輾轉反側一夜,羅德覺得很必要為自己的未來打算。和漢森一起洗臉的時候,他旁敲側擊地問起海登此行的目的。


    漢森順口道:“回梵瑞爾參加皇太子殿下的登基大典以及婚禮。”


    他就知道,他就知道。


    盡管在聽聞這個答案之前羅德已經有了心裏準備,但是聽到後仍是感覺到了一陣濃烈來襲的絕望。他好不容易才從那個地方逃出來,現在卻要眼巴巴得再把自己送上去。


    “你怎麽了?”漢森拍了下他的肩膀,卻差點把他拍進小溪裏去。


    羅德好不容易穩住身形,麵無表情道:“沒事。”這是他多年養成的習慣,無論內心掀起怎麽樣的驚濤駭浪,他的表麵都是裝出雲淡風輕的樣子。


    漢森道:“以莫妮卡小姐的身份,應該也會獲得宴會的邀請吧。”


    ……


    這是比光明神法更加恐怖的威脅。


    羅德道:“小姐身體不太好。”


    “啊,是啊。我想應該建議元帥用點光明神水。”漢森道,“也許會有效。”


    羅德聽得全身汗毛都豎起來了。一想到光明神水被送進肚子裏的情形,他就覺得五髒六腑都要燃燒起來。幸好,幸好,是送進蒙德拉的肚子裏,不是他的。


    他稍稍放下心。不過蒙德拉如果喝下光明神水,很可能會暴露出身份。畢竟至今為止,還沒聽說過哪個倒黴的亡靈法師喝下光明神水,所以沒有人能夠肯定亡靈法師喝下光明神水的後果是什麽。一旦蒙德拉暴露身份,那麽他也會被……


    羅德打了個激靈,猛地站起來。


    漢森雙手甩著水珠,跟著站起來道:“吃完早飯就準備啟程吧。”


    “等等。我需要大解。”羅德道。


    漢森望著他的臉,慢慢地捂著鼻子。


    “……”他該不會是要自己當著他的麵脫褲子吧?羅德臉色一下子變得很難看。


    經過一夜的休整,蒙德拉終於勉強能夠將精神力集中起來。


    因為光明神力的壓製,他與亡靈之間的感知被壓到了最低,幾乎和普通人沒有區別,也正因為這樣,他身上的亡靈之氣才沒有被發覺。

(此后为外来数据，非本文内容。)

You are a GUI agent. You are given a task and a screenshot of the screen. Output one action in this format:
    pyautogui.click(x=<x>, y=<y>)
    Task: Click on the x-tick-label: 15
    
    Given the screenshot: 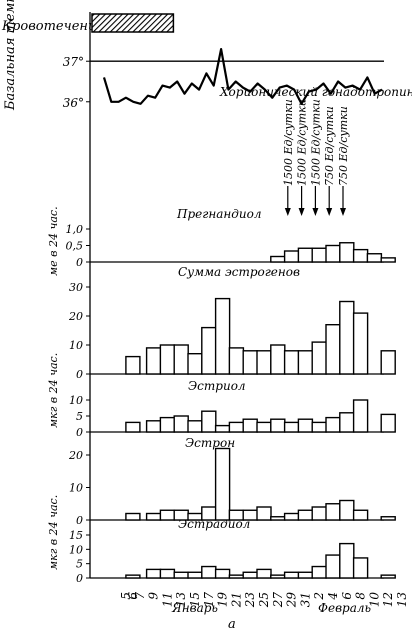 What is the action you would take?
    pyautogui.click(x=195, y=600)
     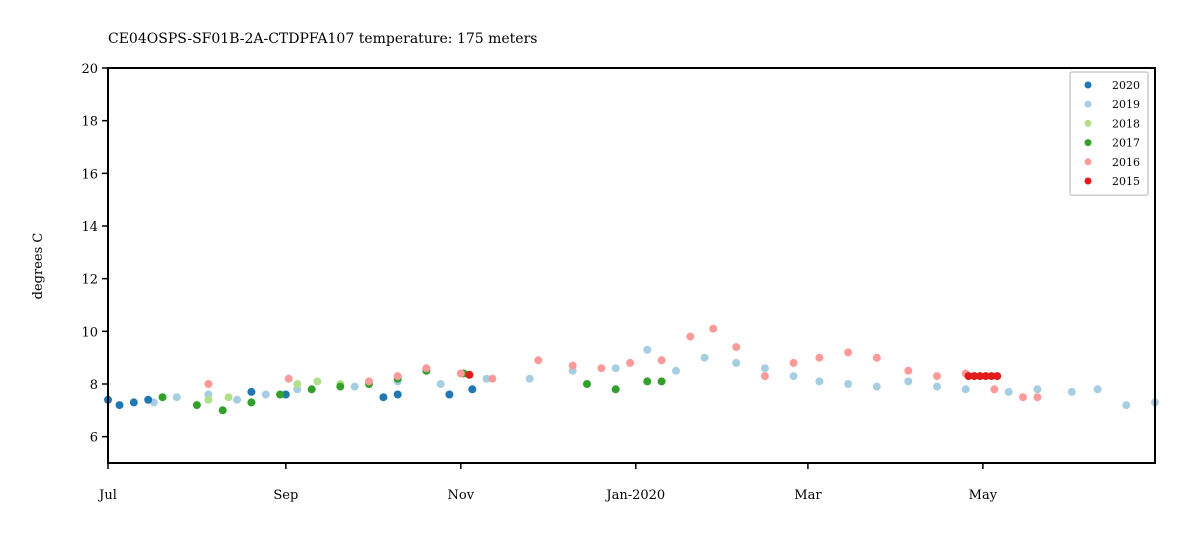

但是這樣做有好處也有壞處,他雖然能夠掩飾身份,但是潛伏在身體裏的亡靈之氣不甘心被壓得抬不起頭,不斷與光明神力搏鬥,讓他的身體出於極度虛弱的狀態。經過一個晚上的對抗,亡靈之氣和光明神力終於達到一個較為平衡的狀態,也就是說,他除了無法使用亡靈魔法之外,身體已經可以自由活動了。


    不過對於習慣操控亡靈之氣的蒙德拉來說,就像失去了拐杖的瘸子,他大腦裏一片空白,甚至連呼吸都覺得很別扭,似乎他已經不是他,是另外一個人——一個普通人。


    他聽到周圍有悉悉索索的聲音,然後一隻手放在他的額頭上,輕聲問道:“好一點了嗎?”


    這種輕柔的觸感喚醒他沉睡的記憶。五歲那年,他因為看到噬屍蟲而大病了三天三夜,那時候老師也是這樣摸著他的額頭照顧他。但是美好的記憶隻有一次,當老師發現他迷戀上這種觸感之後,就再也不肯做了。他說:“喜歡活人的亡靈法師不會是一個出色的亡靈法師。”從那之後,老師不斷地培養著他與各種死物相處,讓他學會從各個角度欣賞他們的美態。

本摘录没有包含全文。